───── EXTRACTED TEXT

I feel like we may have just gotten a look at 4e.  A new edition doesn't have to be a total redesign, after all.  Just a streamlining.  Tweak a few monsters, finetune a few difficult mechanics, add some new core classes, and redo the formatting. Best of all, the 3.5 material still works.
I know Mearls has been over at WotC for awhile now, but I can't remember seeing his name on anything.  What HAS he been working on?


----------



## The_Gneech (Jul 14, 2006)

Ashrum the Black said:
			
		

> Possibly linking the ability to the something like the mending spell. A zero level spell all wizards have access to, but may not have memorized. One casting could repair the entire damage, and remove the rusting curse on one item. Means folks may need to step back and rest after the encouter to recover their full potential, but means they won't need to go all the way back to town. And that response can happen from any encounter.




That's true; _mending_ combined with the "progressive damage leading to disintegration" model would work well for groups that don't have Craft: Armorsmithing on hand.

-The Gneech


----------



## Ilium (Jul 14, 2006)

With apologies to Mr. Mearls I've compiled some of the suggestions from this thread with my own ideas and written a modified stat block for your perusal.  It's a Word document (forgive me open source purists ).  Let me know what you think.

Also fixed what I think is a minor error.  I think its grapple modifier should be +5 (+3 BAB, +2 STR) right?


----------



## Belen (Jul 14, 2006)

──────────
───── RECORD EXTRACTS

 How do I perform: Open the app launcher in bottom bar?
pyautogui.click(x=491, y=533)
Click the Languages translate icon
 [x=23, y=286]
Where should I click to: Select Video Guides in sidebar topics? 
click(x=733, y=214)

──────────
───── RECORD EXTRACTS

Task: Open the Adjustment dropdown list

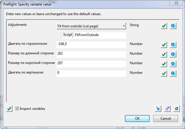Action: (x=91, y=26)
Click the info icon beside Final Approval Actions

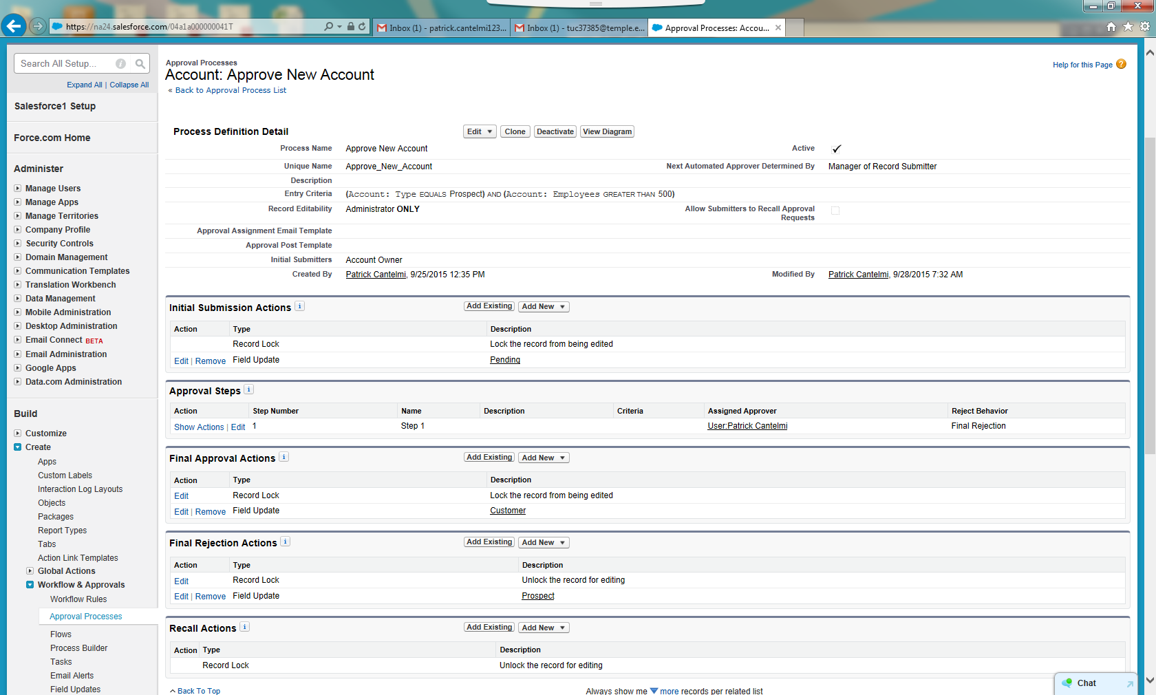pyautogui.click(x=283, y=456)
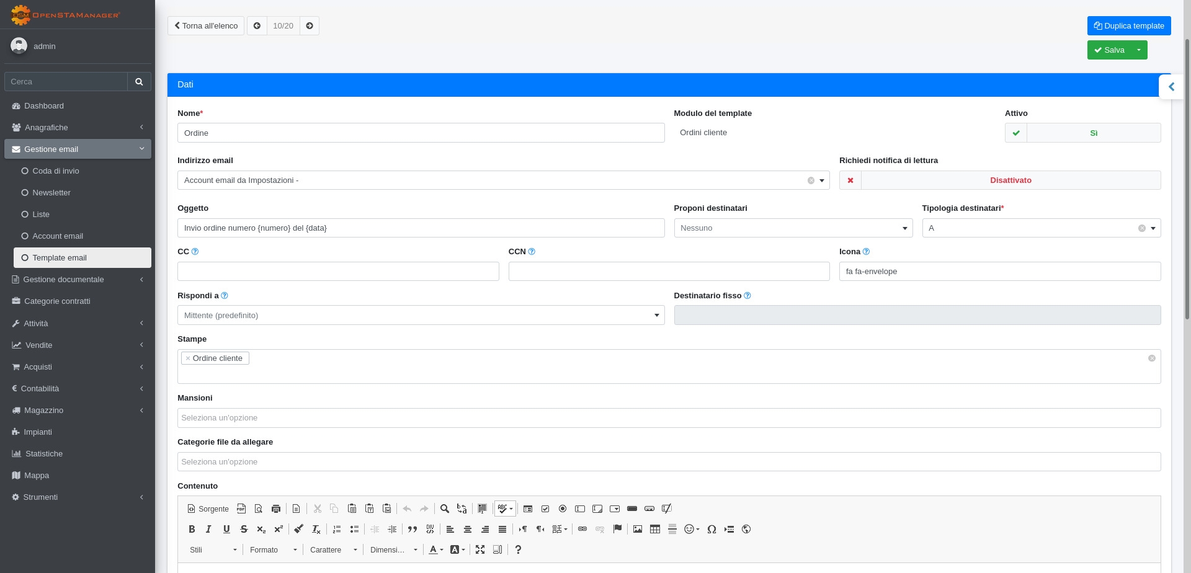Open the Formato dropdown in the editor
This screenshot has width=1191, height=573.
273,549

──────────

* **REQUIRED TASK 1**
In the forum thread, what kind of file did Ilium use for the modified stat block?
* **REQUIRED TASK 2**
Convert the records from the line containing "How do I perform: Open" through the line containing "click(x=733, y=214)" into a JSON list of strings, one string per line.
The forum thread and the records have no connection to each other.

* **TASK SOLUTION 1**
A Word document.

* **TASK SOLUTION 2**
[
  " How do I perform: Open the app launcher in bottom bar?",
  "pyautogui.click(x=491, y=533)",
  "Click the Languages translate icon",
  " [x=23, y=286]",
  "Where should I click to: Select Video Guides in sidebar topics? ",
  "click(x=733, y=214)"
]